JPMorgan Chase & Co. Chief Executive Officer Jamie Dimon has transformed the bank’s chief investment office in the past five years, increasing the size and risk of its speculative bets, according to five former executives with direct knowledge of the changes.

Achilles Macris, hired in 2006 as the CIO’s top executive in London, led an expansion into corporate and mortgage-debt investments with a mandate to generate profits for the New York- based bank, three of the former employees said. Dimon, 56, closely supervised the shift from the CIO’s previous focus on protecting JPMorgan from risks inherent in its banking business, such as interest-rate and currency movements, they said.

Some of Macris’s bets are now so large that JPMorgan probably can’t unwind them without losing money or roiling financial markets, the former executives said, based on knowledge gleaned from people inside the bank and dealers at other firms.

Har har har. Much of my admiration for Jamie Dimon comes from the fact that JPMorgan more or less does what Goldman is always accused of doing, and more or less gets away with it, so it’s nice to have proof that JPMorgan is Just A Giant Hedge Fund Masquerading As A Bank.
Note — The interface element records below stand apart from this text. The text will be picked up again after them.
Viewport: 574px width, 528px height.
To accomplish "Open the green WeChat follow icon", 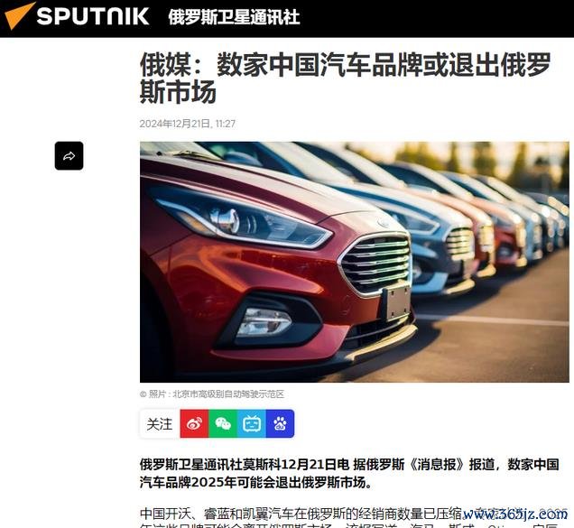I will tap(223, 423).
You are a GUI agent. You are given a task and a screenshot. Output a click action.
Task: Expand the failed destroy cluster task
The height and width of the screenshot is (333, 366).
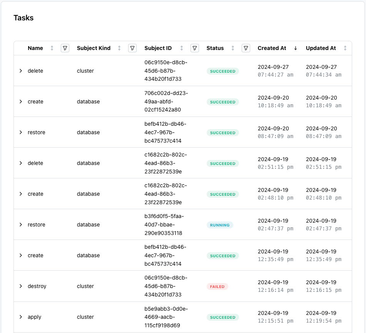click(21, 286)
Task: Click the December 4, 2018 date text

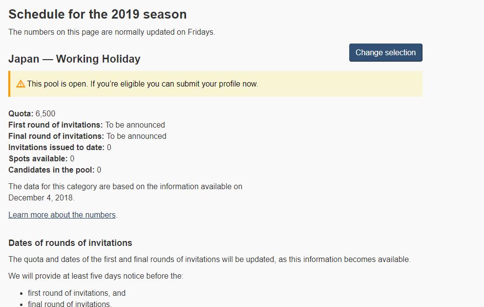Action: (x=42, y=197)
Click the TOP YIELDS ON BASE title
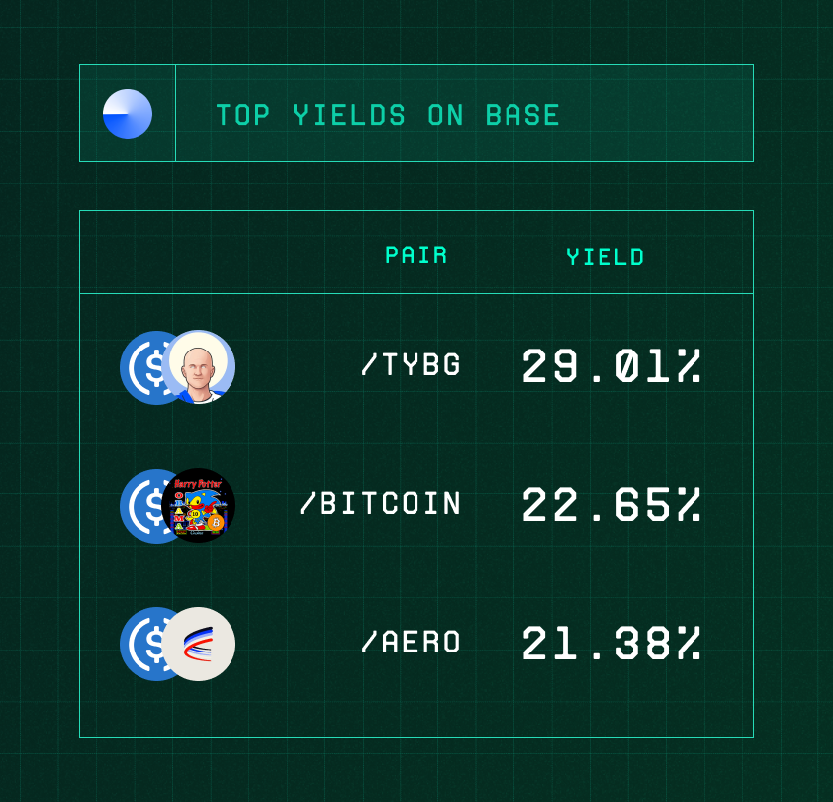Image resolution: width=833 pixels, height=802 pixels. (388, 115)
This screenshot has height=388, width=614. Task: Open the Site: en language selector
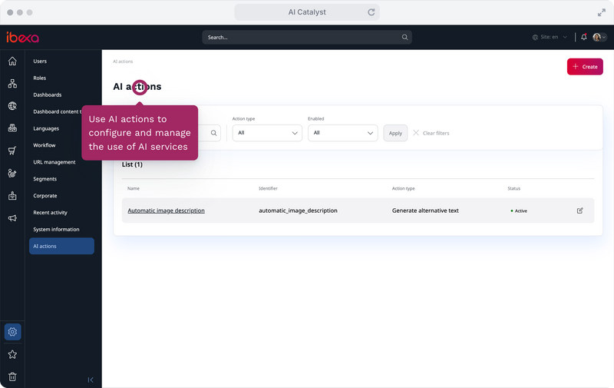click(550, 37)
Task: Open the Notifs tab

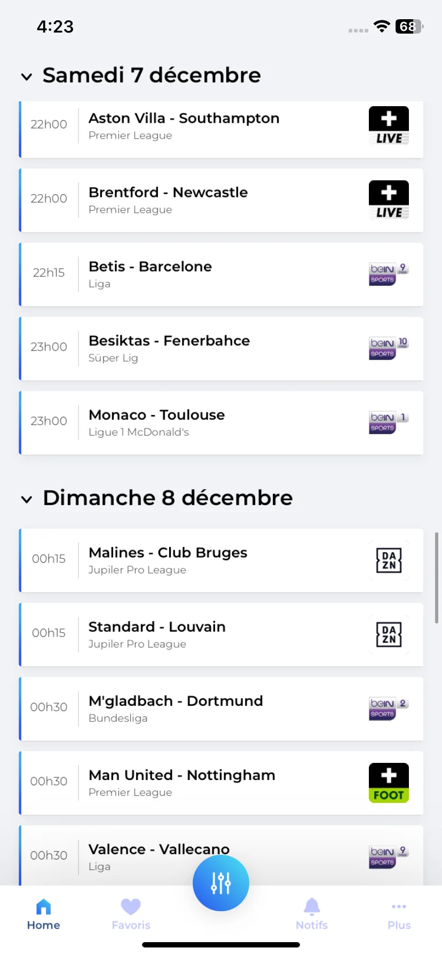Action: [312, 914]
And the story is juicy; I loved the description of Macris as “always ha[ving] off-the-wall ideas, but in hindsight sort of smart ideas,” which golly I have met people like that and I wouldn’t necessarily trust them with all my cash.

But anyway it all sounds very hedge fundy, and there are some ominous signs: as Bloomberg points out, “One public sign that the chief investment office does more than hedge: Its trading risk is on par with that of JPMorgan’s investment bank.” True, or close enough. Here is JPM IB VaR vs. CIO VaR ($mm 95% daily VaR, reported page 42 here and, for 2010, page 38 here):

But … Jamie’s not exactly getting a ton for his money. Here is dollars of quarterly revenues per dollar of average daily VaR for the investment bank (IB net revs divided by IB total VaR including credit portfolio) and for the chief investment office (VaR is reported; I eyeball revs as securities gains in Treasury & CIO from page 35 here plus net interest income from page 34; that is kind of wholly arbitrary and also CIO appears not to mark to market so “securities gains” is not comparable to to MTM gains, but do you have better ideas?):

Or, if you like, revenues to assets (same caveats on what “revenues” means; assets are IB total assets from page 11 of today’s supplement and treasury & CIO average investment securities portfolio from page 35):

So you could read this as something like: of course JPMorgan gets a lot more revenues out of a largely fee/commission/spread-earning business like IB than it does out of a largely buy-and-hold business like CIO. True. Or you could read it as: shut up, JPM’s not marking CIO to market makes this whole exercise completely silly, maybe the internal hedge fund is making truckloads of money on a mark-to-market basis and would be blowing out the investment bank if they reported comparably. Also true. But if you divide those charts by each other you’ll notice that CIO’s balance sheet – y’know, “managing the long-term structural assets and liabilities of the firm and is not focused on short-term profits” – actually seems to be riskier than the daily-traded inventory of the investment bank (VaR per balance sheet, in basis points):

So, I don’t know. With declining activity, increasing regulation, etc. etc., maybe investment banking isn’t as great a business as it used to be. But I suspect it remains better than giving all your money to some CIO kooks and asking them to buy up all the structured credit that there is in the world.

Earnings Release
Earnings Presentation
Earnings Supplement
JPMorgan Said to Transform Treasury to Prop Trading [Bloomberg]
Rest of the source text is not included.